### PROVIDED DATA
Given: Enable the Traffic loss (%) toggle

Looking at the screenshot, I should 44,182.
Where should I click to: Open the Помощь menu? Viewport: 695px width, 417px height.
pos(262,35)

---

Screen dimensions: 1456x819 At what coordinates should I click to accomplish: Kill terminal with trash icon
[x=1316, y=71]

### JOB
Write out, unchanged, the stretch of the records that opens with the line containing "Given: Enable the Traffic loss (%) toggle" and closes with the line containing "pos(262,35)", including both of those lines.

### SOLVED EXERCISE
Given: Enable the Traffic loss (%) toggle

Looking at the screenshot, I should 44,182.
Where should I click to: Open the Помощь menu? Viewport: 695px width, 417px height.
pos(262,35)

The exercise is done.